# [TRY IT]
Count the lines below containing "agent"; state the number only.

# [SOURCE RECORDS]

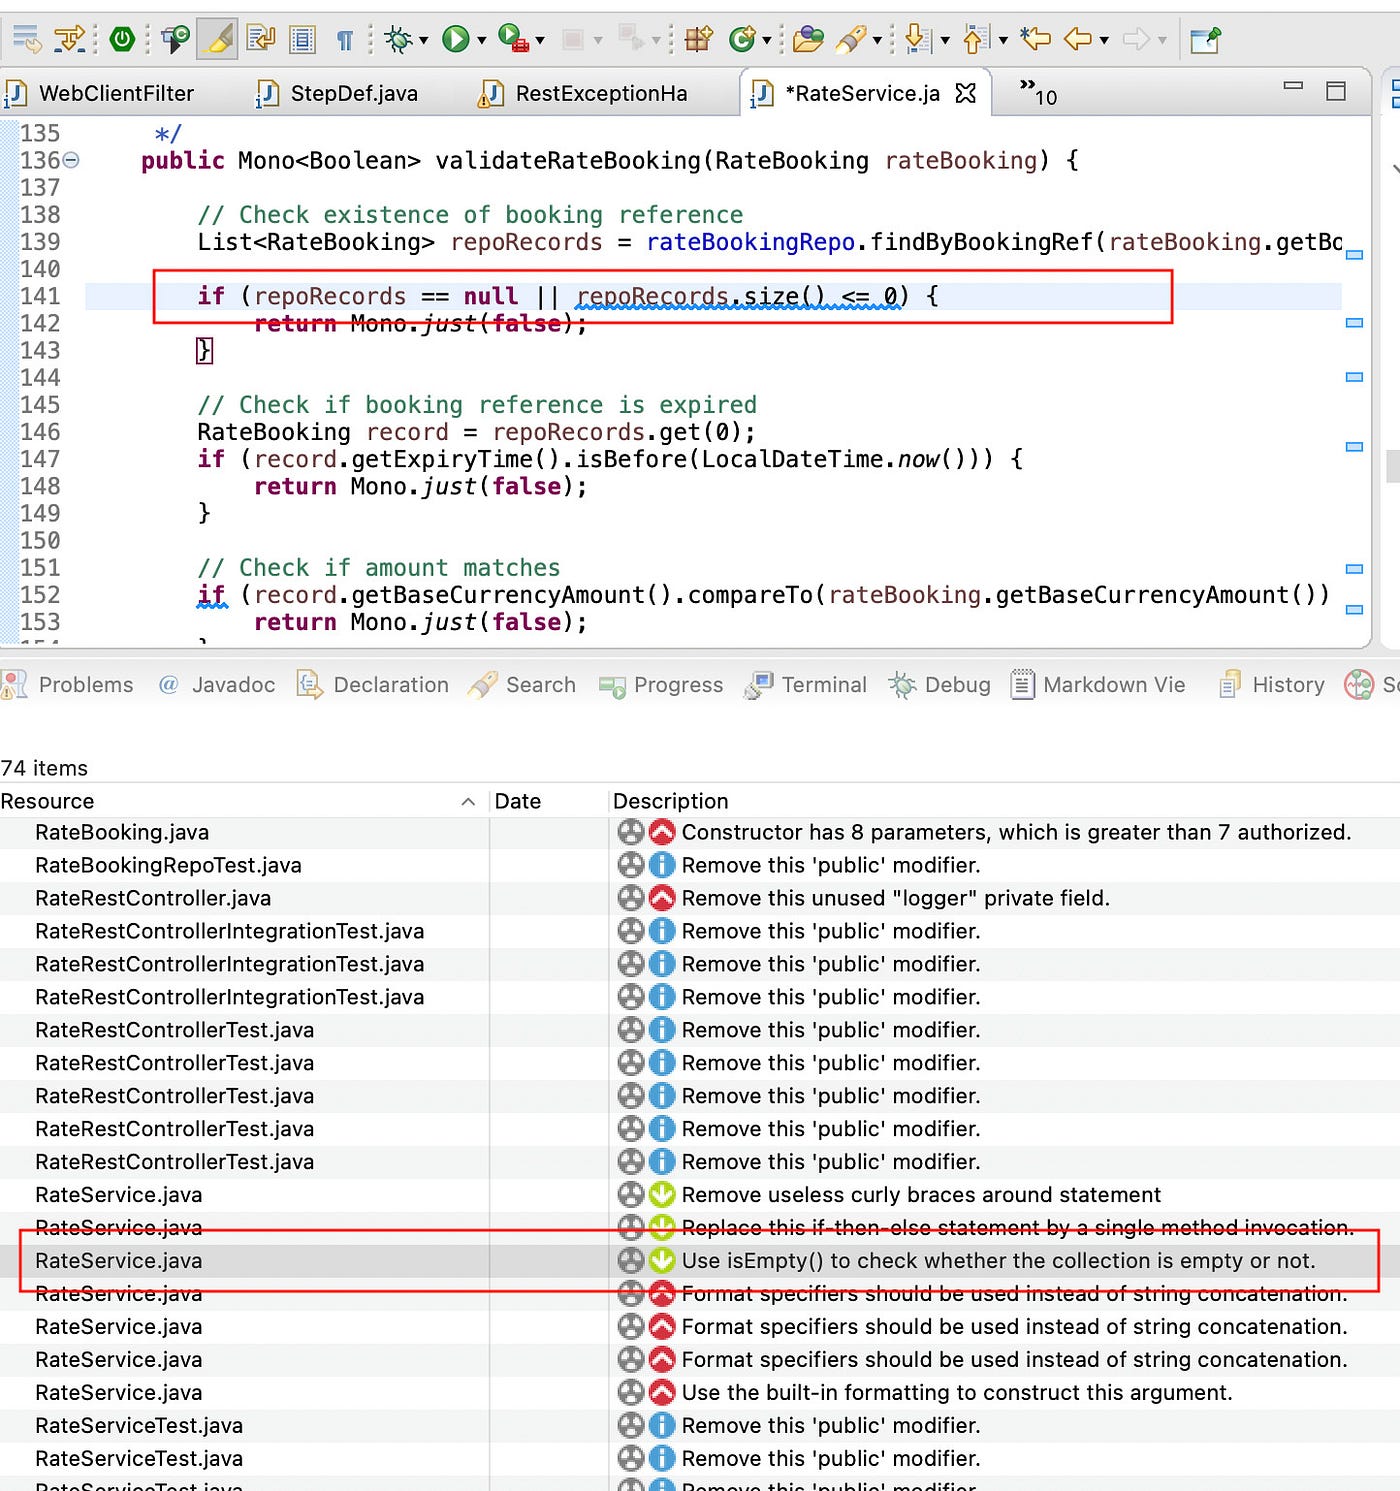Open the Run configurations dropdown arrow
1400x1491 pixels.
click(x=481, y=40)
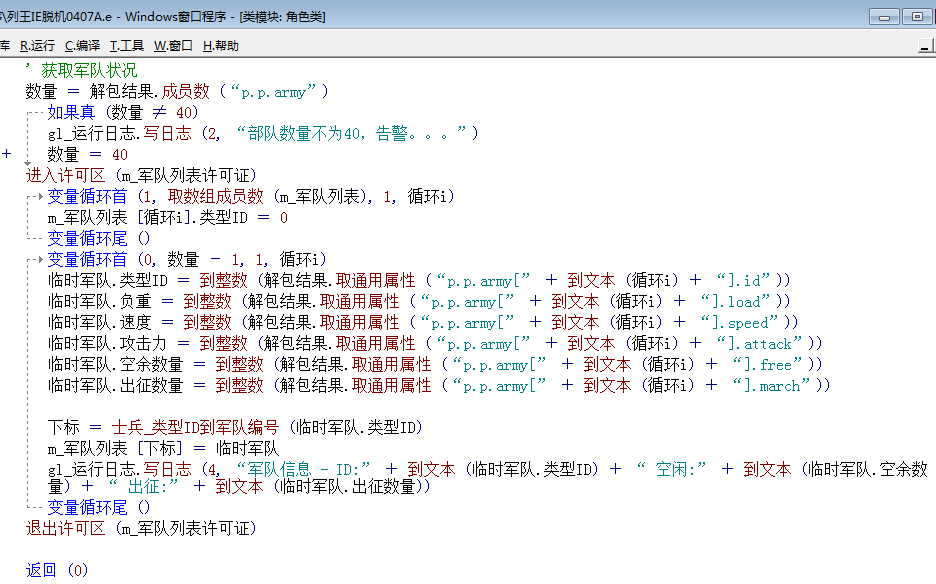Viewport: 936px width, 584px height.
Task: Click the 获取军队状况 comment line
Action: (88, 71)
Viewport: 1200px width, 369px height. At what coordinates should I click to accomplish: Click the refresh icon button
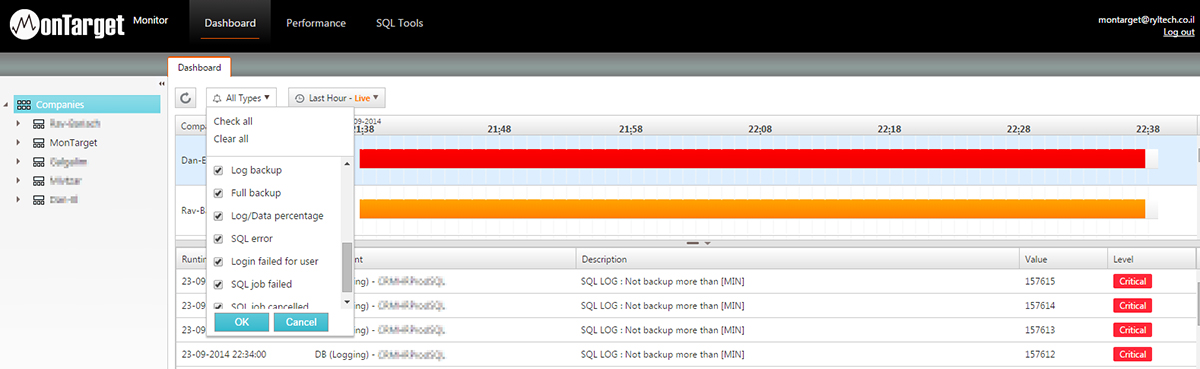186,98
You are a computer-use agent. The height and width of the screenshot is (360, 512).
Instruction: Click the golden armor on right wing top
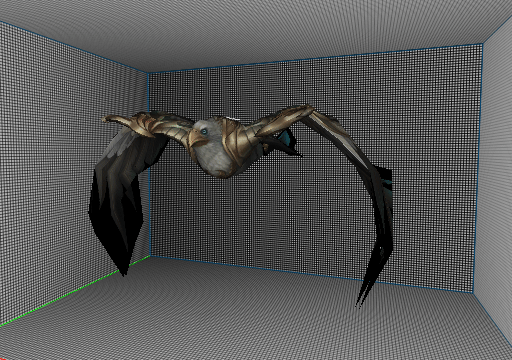click(287, 118)
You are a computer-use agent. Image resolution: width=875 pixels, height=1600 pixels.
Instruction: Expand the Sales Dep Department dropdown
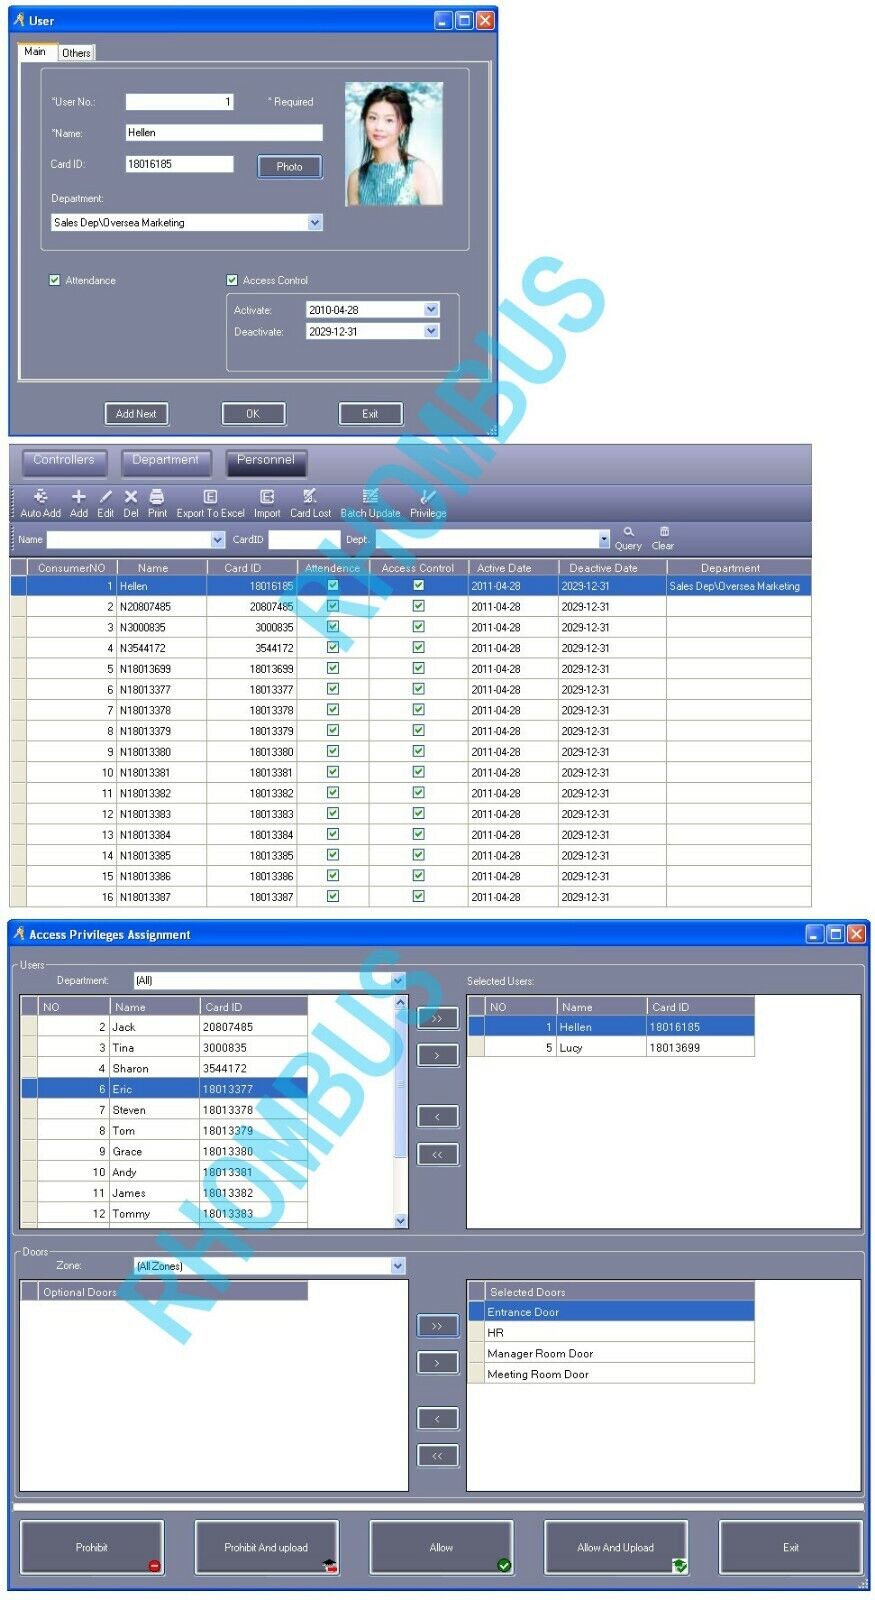(315, 223)
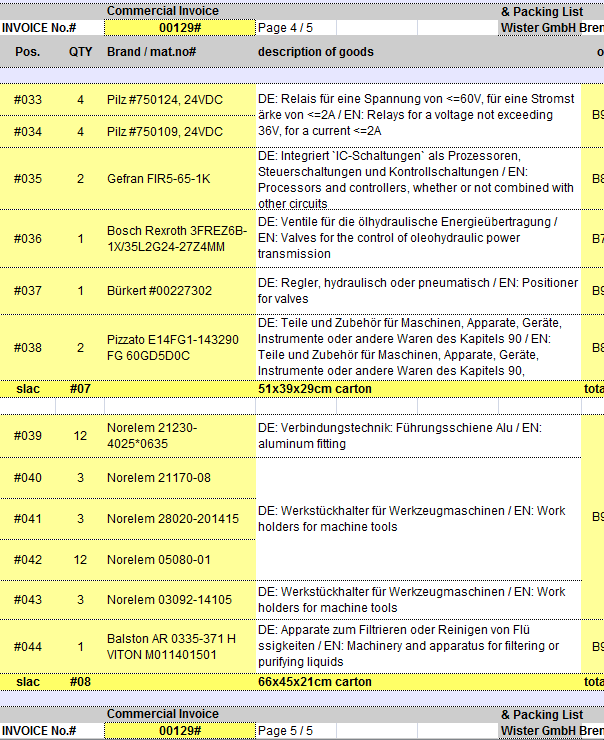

# [EXERCISE RESPONSE]
2